=== Begin Enclosure ===

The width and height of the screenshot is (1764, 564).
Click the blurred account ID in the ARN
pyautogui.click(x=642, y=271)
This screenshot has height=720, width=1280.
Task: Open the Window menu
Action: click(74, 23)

=== End Enclosure ===

Nothing in the data should be altered; please repeat it exactly.

The width and height of the screenshot is (1764, 564).
Click the blurred account ID in the ARN
pyautogui.click(x=642, y=271)
This screenshot has height=720, width=1280.
Task: Open the Window menu
Action: click(74, 23)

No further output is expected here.